Multimedia Information Retrieval

The past decade has seen the rapid proliferation of low-priced devices for recording image, audio, and video data in nearly unlimited quantity. Multimedia is Big Data, not only in terms of their volume, but also with respect to their heterogeneous nature. This creates new challenges for the management of multimedia collections and for searching within multimedia collections beyond well established keyword search based on manual annotations.

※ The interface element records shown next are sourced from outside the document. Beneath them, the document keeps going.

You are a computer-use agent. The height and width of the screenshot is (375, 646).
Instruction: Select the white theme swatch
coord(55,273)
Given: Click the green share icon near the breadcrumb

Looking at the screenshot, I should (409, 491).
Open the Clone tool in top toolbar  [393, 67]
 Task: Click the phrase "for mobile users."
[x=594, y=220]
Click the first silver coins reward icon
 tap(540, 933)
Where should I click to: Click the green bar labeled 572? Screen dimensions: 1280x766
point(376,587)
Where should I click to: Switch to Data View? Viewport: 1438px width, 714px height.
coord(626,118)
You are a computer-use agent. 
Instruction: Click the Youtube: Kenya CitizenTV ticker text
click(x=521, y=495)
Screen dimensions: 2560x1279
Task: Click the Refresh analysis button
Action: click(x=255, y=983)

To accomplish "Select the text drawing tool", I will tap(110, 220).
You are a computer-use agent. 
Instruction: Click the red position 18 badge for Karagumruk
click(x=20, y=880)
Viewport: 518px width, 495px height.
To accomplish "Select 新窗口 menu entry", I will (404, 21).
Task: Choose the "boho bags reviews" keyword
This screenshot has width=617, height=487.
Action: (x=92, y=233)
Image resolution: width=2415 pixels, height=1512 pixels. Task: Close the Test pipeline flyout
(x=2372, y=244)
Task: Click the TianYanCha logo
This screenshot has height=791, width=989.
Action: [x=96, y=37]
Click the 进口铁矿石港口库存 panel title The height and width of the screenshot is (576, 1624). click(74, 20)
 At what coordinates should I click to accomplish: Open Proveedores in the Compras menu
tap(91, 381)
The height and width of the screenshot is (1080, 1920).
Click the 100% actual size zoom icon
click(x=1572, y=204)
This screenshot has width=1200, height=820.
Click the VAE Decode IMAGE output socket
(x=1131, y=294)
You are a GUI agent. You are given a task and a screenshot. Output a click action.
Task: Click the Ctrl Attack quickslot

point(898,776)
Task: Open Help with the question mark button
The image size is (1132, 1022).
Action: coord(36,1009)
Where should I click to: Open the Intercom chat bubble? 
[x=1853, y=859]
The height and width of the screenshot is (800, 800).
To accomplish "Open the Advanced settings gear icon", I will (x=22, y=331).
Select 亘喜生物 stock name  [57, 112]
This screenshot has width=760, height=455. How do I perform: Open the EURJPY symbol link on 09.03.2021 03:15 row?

Work at the Databases and Information Systems Group in the research area Multimedia Information Retrieval addresses the following challenges, and is worked on in the context of prototype systems, the most prominent one being vitrivr:

  1. Sketch-based Retrieval: Most current approaches to image retrieval rely on either keywords (that will be evaluated against mainly manually provided metadata) or dedicated query objects (query-by-example). In our work, we consider query-by-sketch, an approach that allows users to specify (parts) of the image they search for on the basis of a color and/or edge sketch. Particular attention will be given to user interfaces and devices, partial matches, invariances in terms of rotation, displacement, scale, etc.
  2. Data management, metadata management, and indexing for large multimedia collections: Multimedia collections are usually very big in size and can, at the same time, be quite heterogeneous. This includes both the actual content but also the metadata which can be, depending on the features considered, highly sophisticated (i.e., high dimensional). In our work, which aims at seamlessly integrating concepts from database systems and from information retrieval systems, we support both structured and unstructured data and metadata, different retrieval modes, different indexing approaches and also different approaches to data distribution and replication to best support a broad range of multimedia queries. Our Cottontail DB system seamlessly combines several index structures and that provides so-called progressive queries, an approach which is tailored to similarity search in very large multimedia collections.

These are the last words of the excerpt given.